_Data excerpts_.
====

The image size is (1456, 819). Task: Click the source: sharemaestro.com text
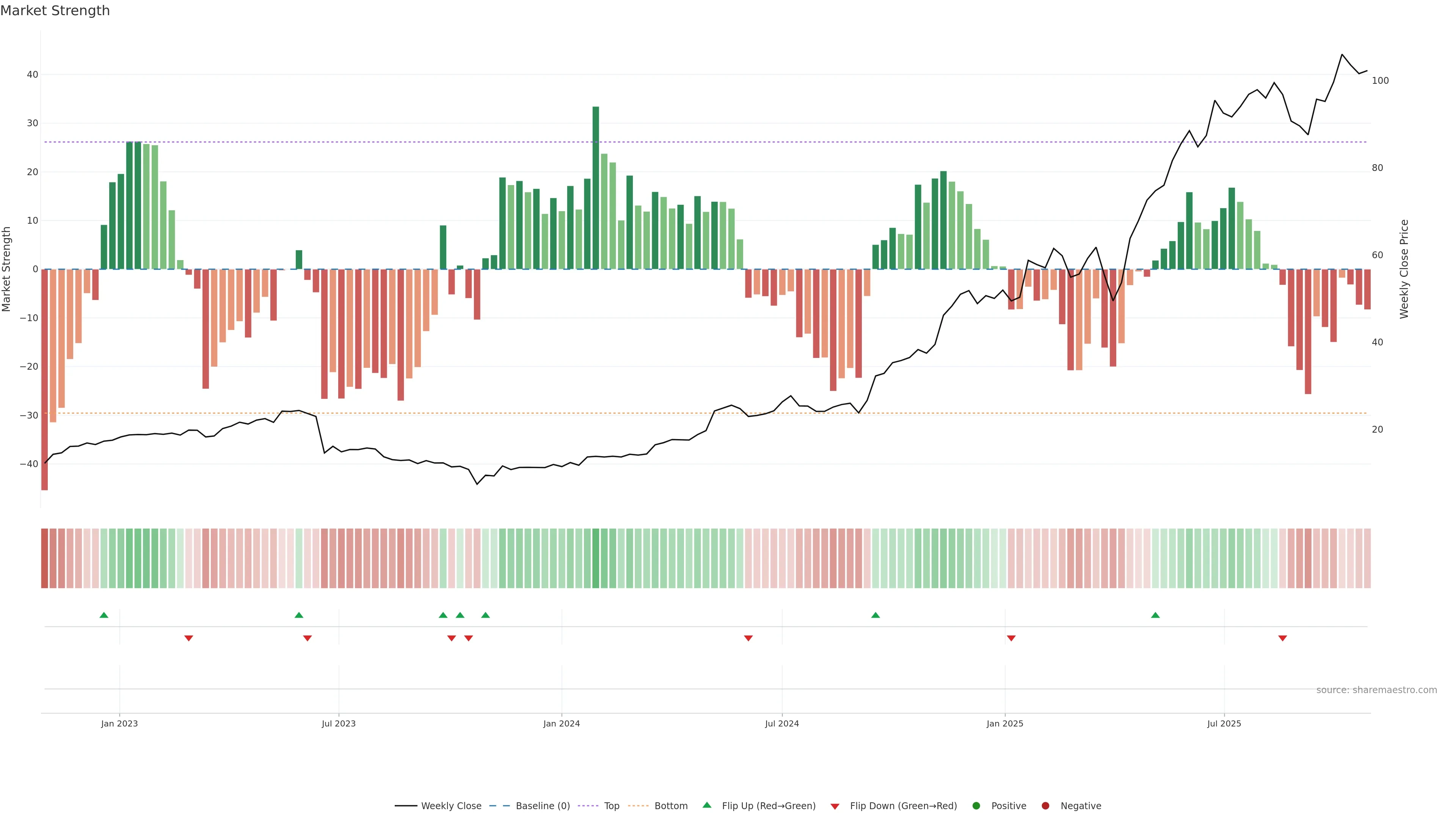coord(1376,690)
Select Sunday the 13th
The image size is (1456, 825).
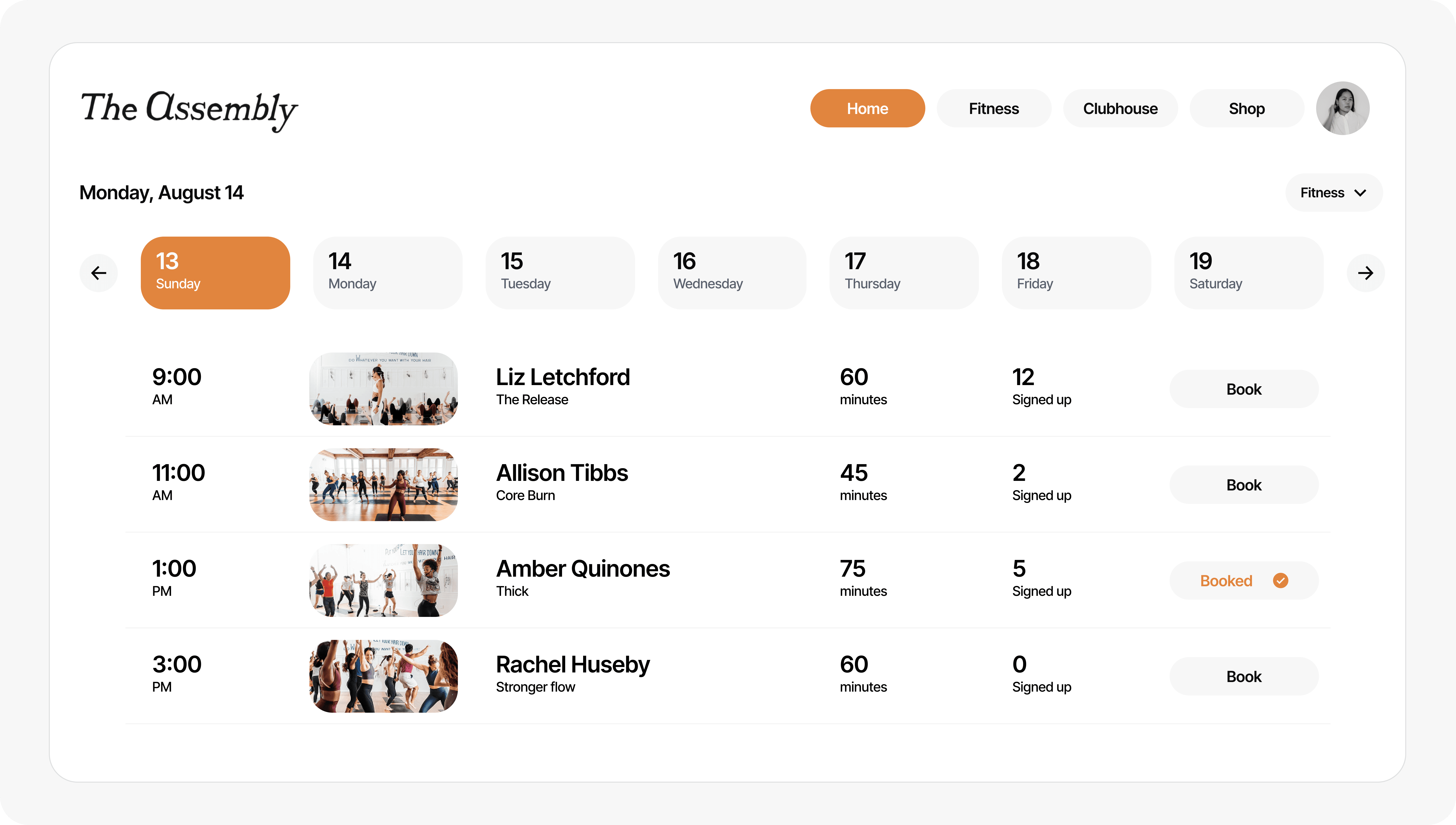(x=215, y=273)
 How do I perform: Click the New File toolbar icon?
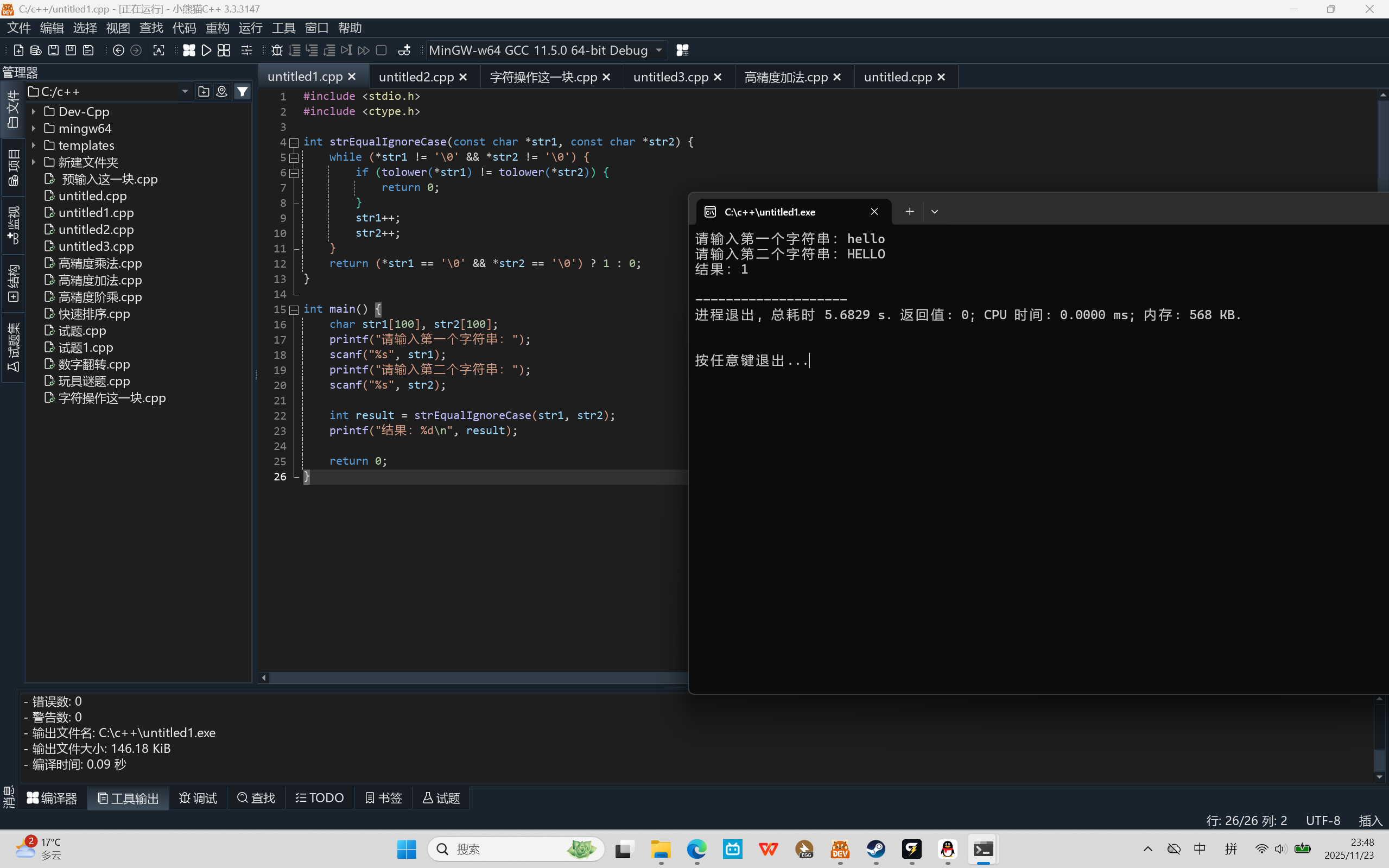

====

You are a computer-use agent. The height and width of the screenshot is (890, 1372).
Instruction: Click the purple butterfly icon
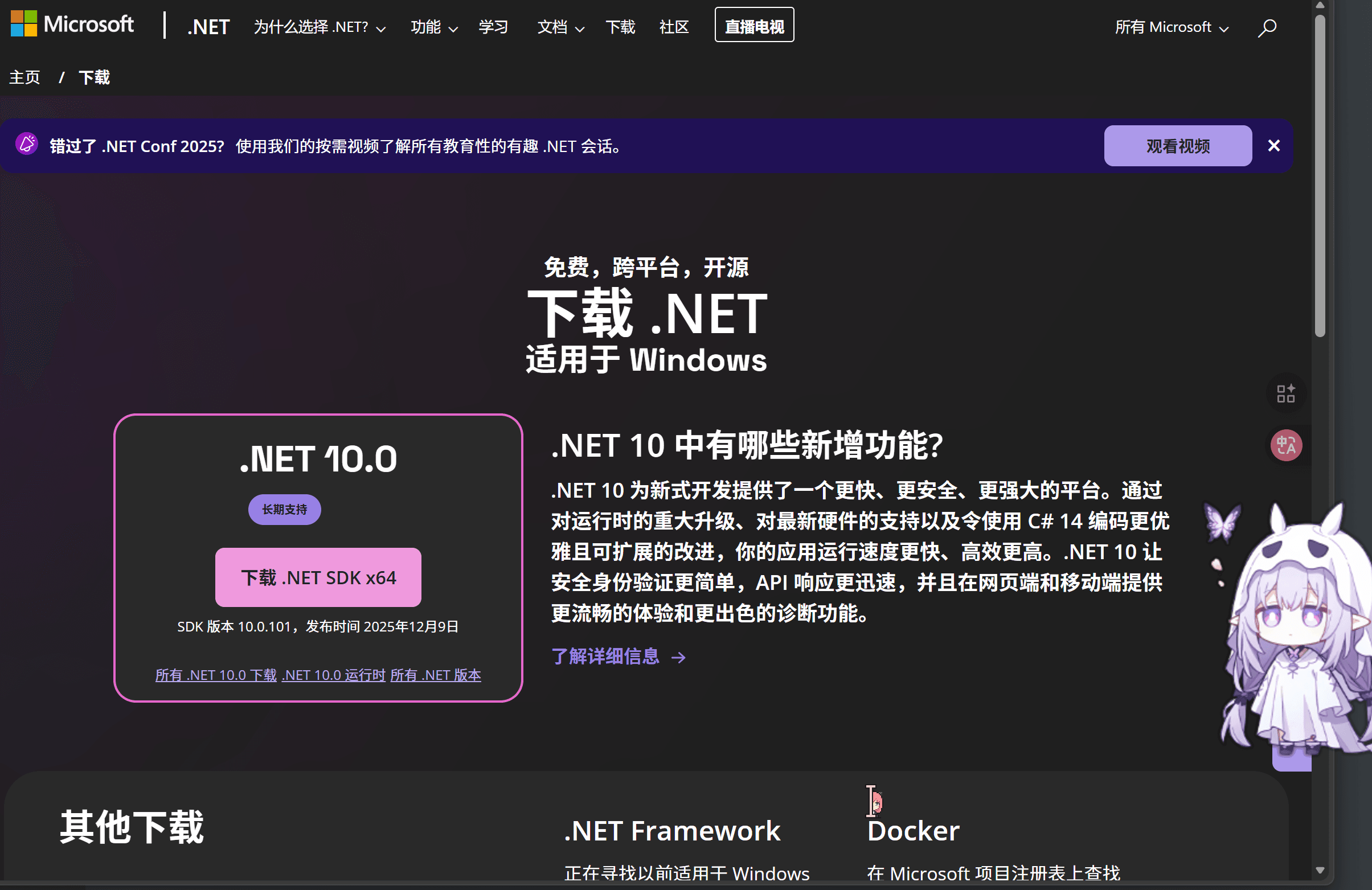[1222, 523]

====

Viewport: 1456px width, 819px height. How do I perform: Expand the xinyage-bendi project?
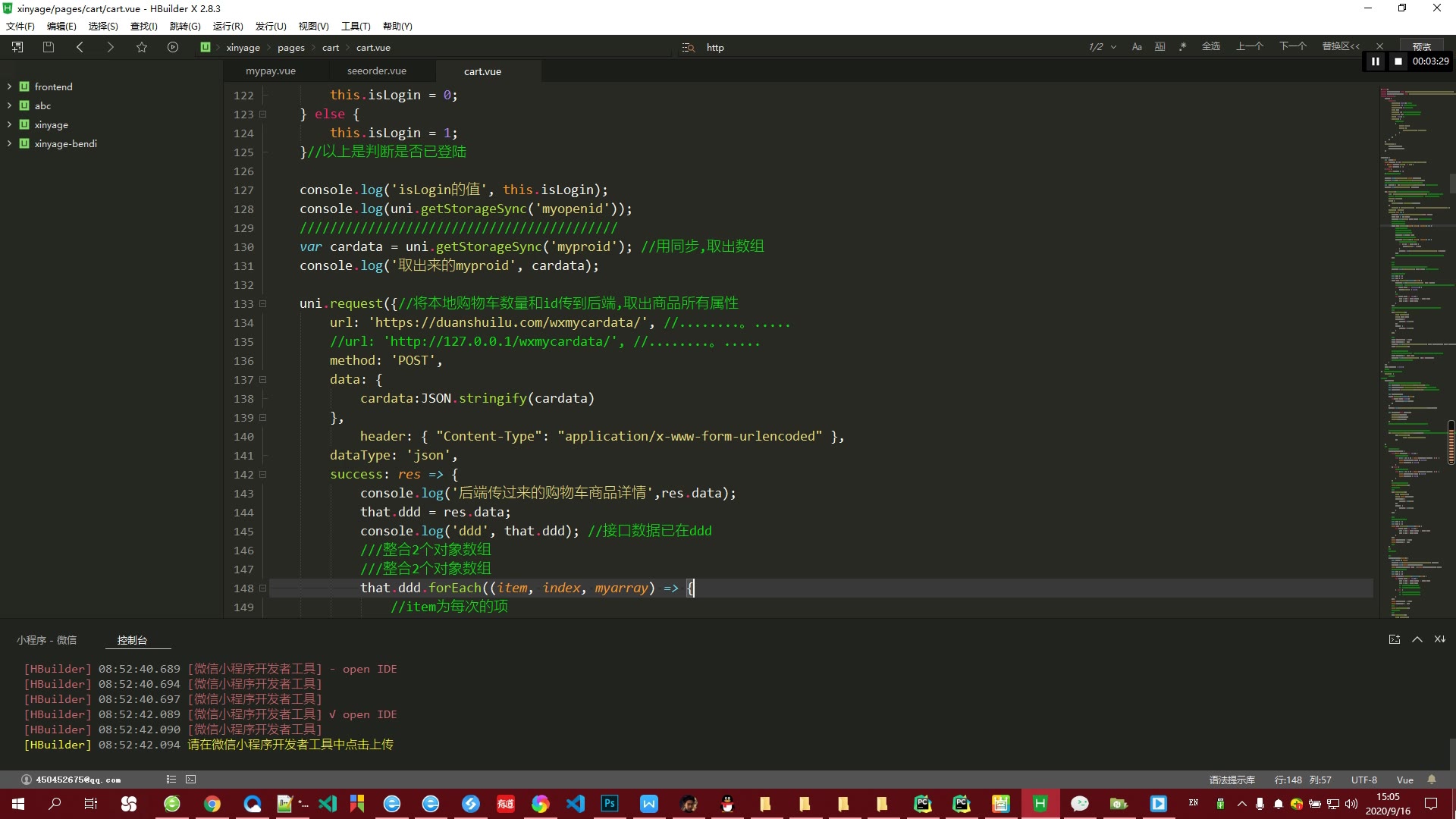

====

_Work instruction_. Your reply should hold every line from the data that contains "perform", copied in full.

_Response below_.
 How do I perform: Click the New File toolbar icon?
Viewport: 1456px width, 819px height. How do I perform: Expand the xinyage-bendi project?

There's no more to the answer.